▶ [INSTRUCTIONS TO FOLLOW]
In the entries below, find the line containing "You are a GUI" and the line containing "Título (89, 396)". Copy those two lines and everything between them exactly, and only that.

▶ [SUPPLIED INFORMATION]
************

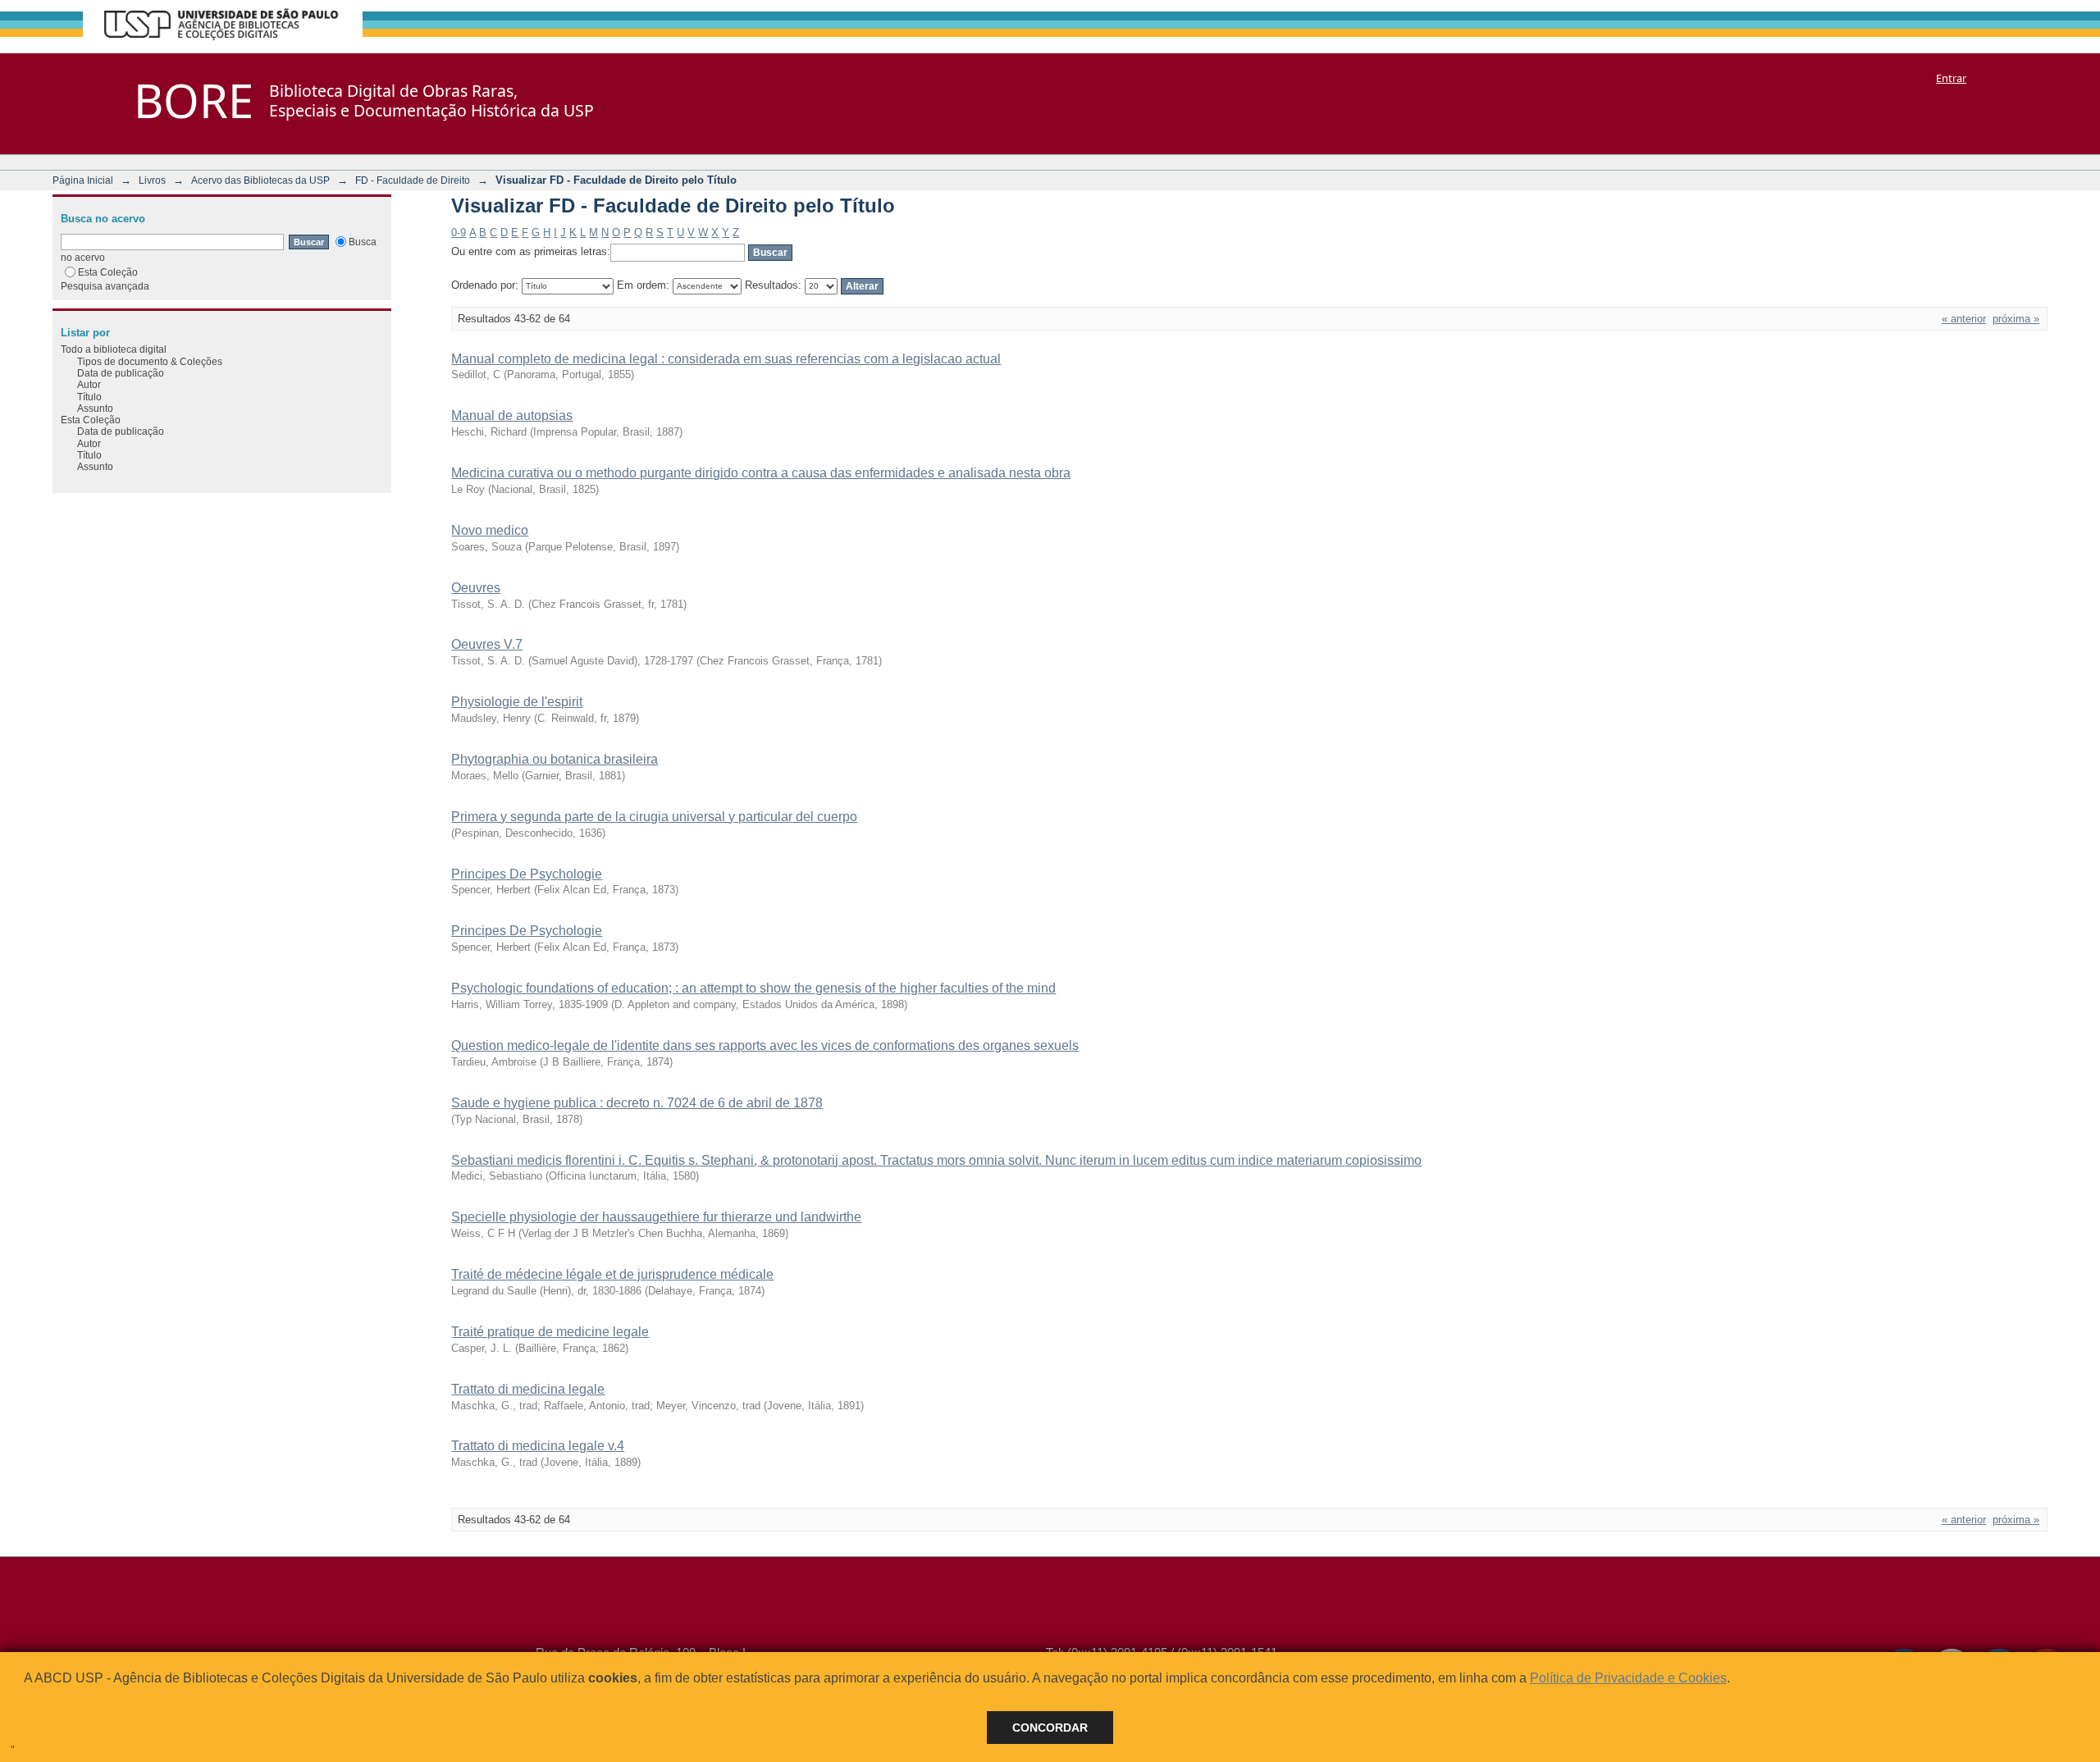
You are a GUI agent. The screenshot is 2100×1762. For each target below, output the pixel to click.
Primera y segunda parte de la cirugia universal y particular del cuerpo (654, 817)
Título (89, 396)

************

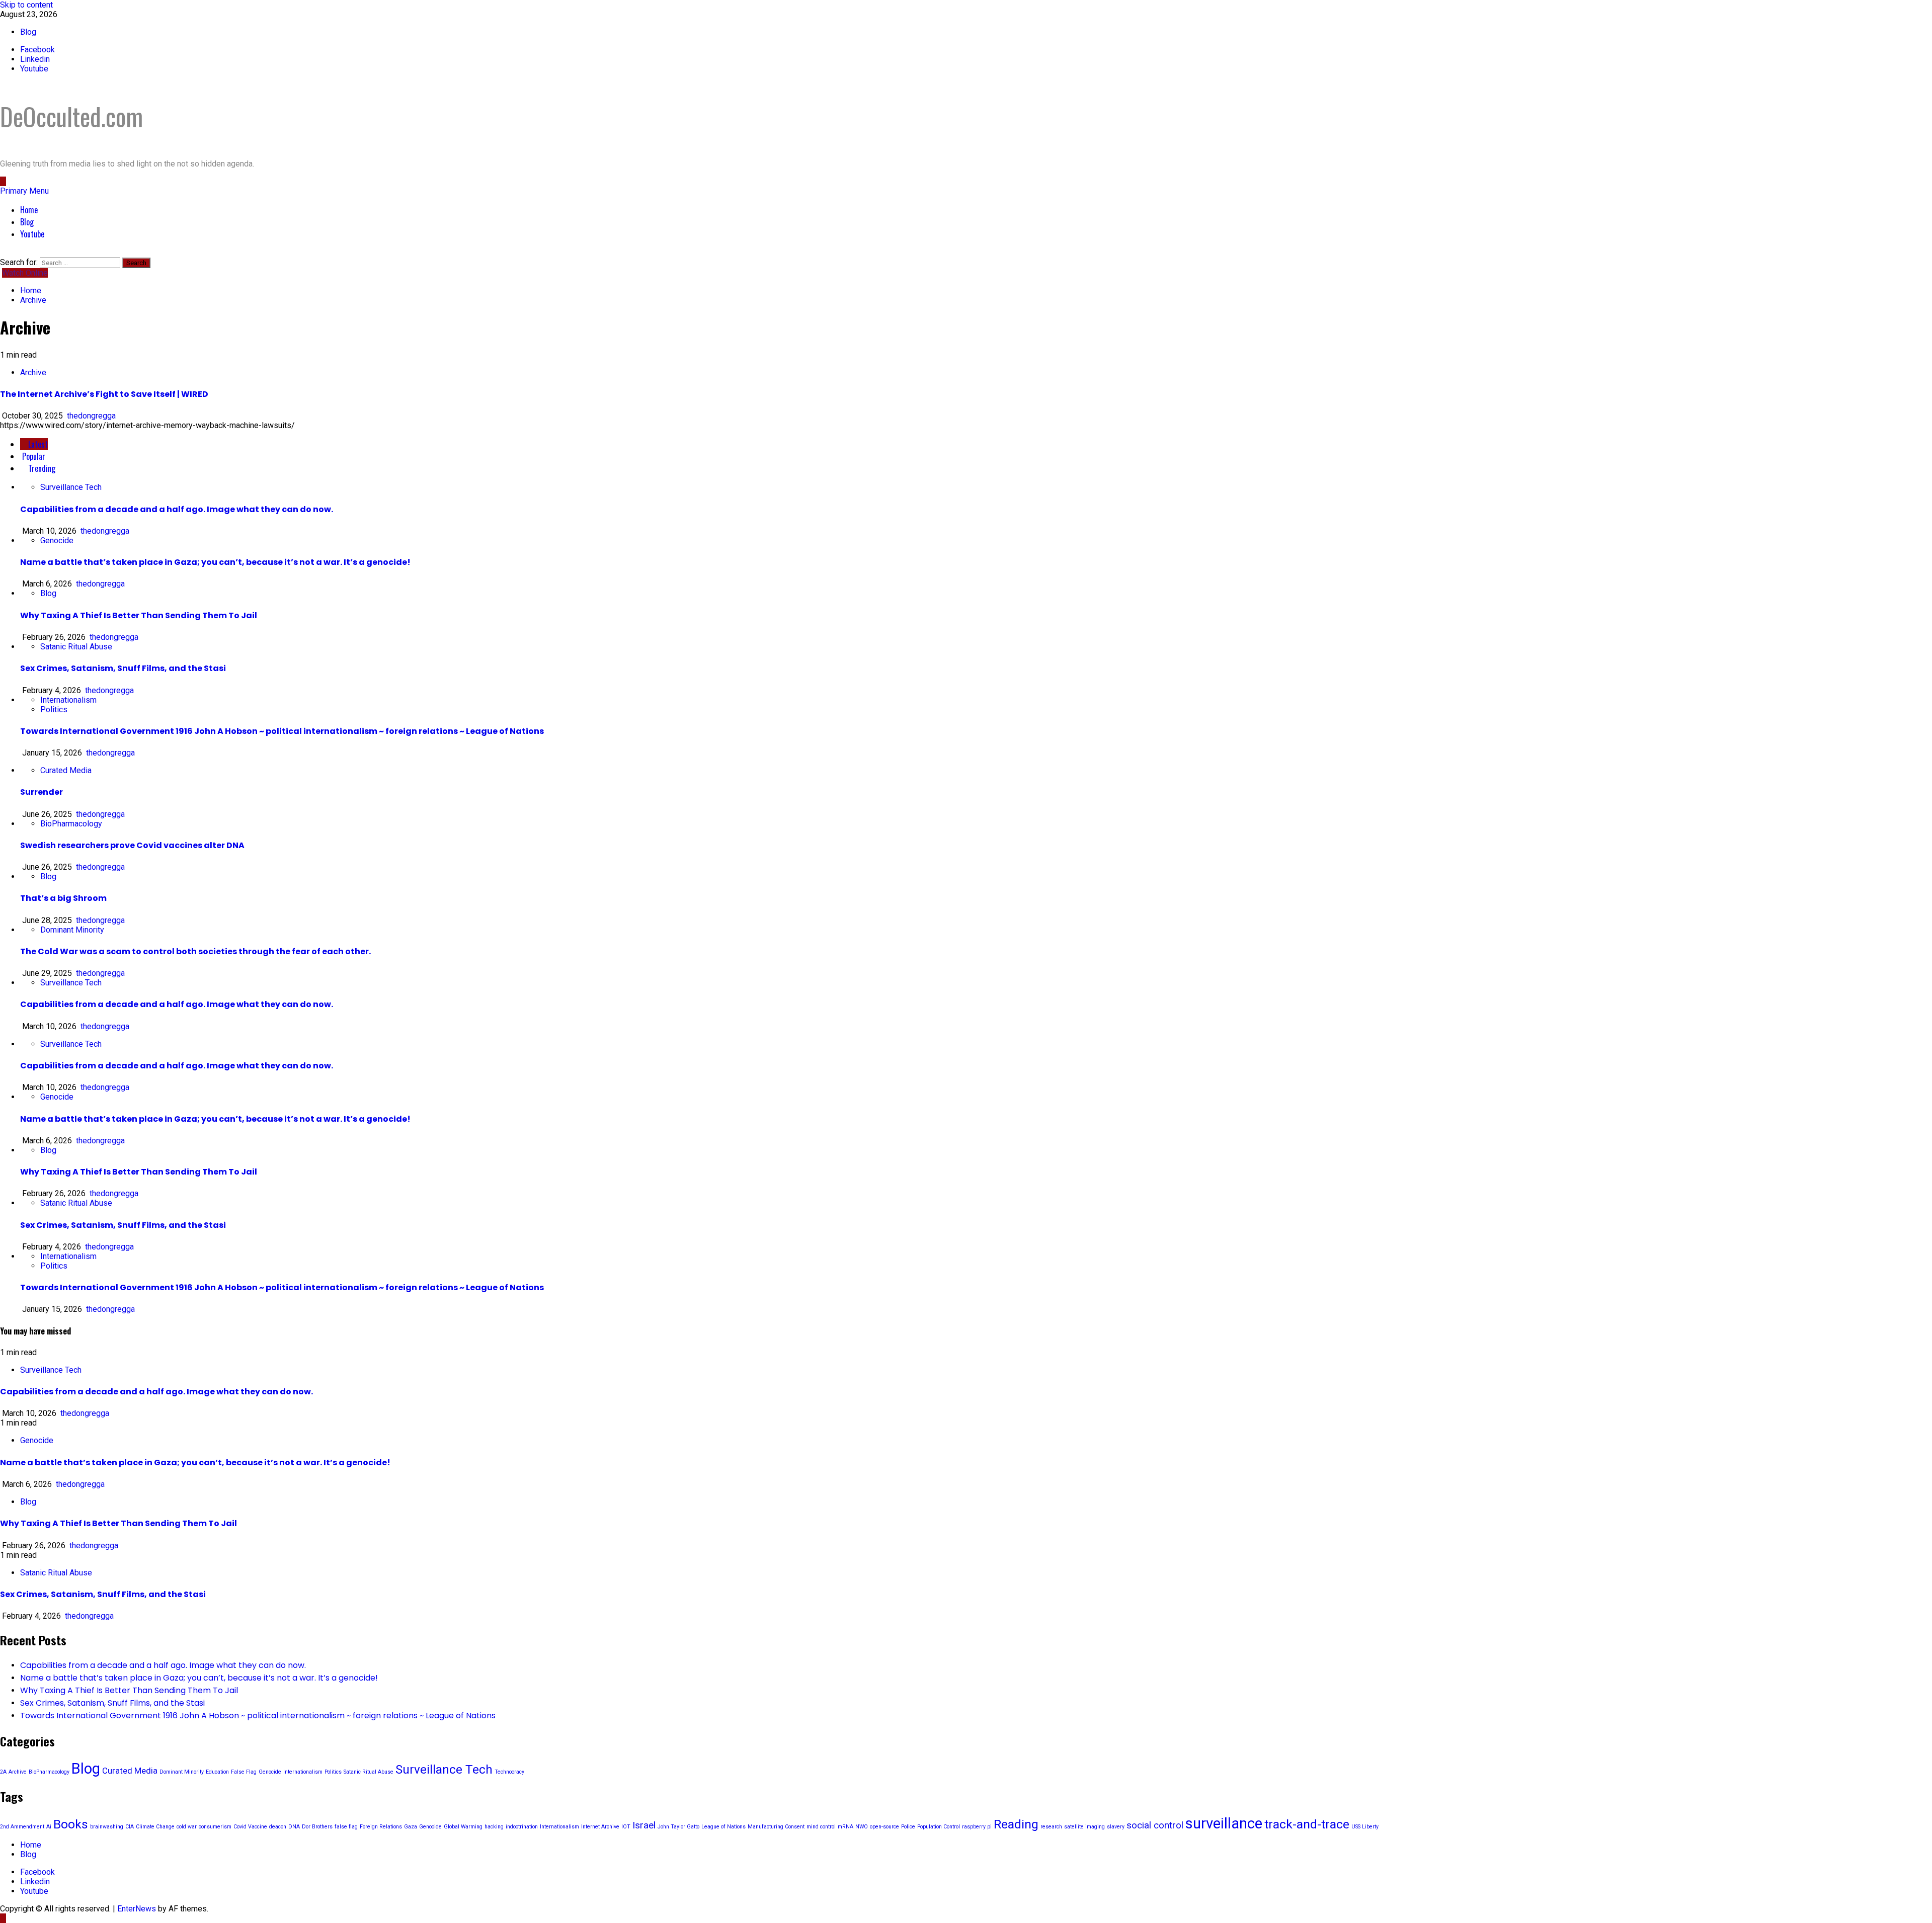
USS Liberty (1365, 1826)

************

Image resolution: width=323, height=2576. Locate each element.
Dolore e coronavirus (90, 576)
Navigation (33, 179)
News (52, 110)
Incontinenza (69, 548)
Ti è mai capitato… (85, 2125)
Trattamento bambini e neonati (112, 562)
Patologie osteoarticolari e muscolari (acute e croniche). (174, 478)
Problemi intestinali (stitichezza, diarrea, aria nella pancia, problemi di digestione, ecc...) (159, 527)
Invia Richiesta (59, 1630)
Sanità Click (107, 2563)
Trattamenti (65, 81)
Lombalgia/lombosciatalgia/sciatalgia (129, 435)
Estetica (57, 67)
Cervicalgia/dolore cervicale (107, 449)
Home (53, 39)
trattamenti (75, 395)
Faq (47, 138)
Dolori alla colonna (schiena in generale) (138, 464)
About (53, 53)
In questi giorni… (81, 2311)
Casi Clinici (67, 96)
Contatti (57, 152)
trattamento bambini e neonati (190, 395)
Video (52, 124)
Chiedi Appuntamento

************

▶ [WORKED SOLUTION]
You are a GUI agent. The screenshot is 2100×1762. For each target below, output the pixel to click.
Primera y segunda parte de la cirugia universal y particular del cuerpo (654, 817)
Título (89, 396)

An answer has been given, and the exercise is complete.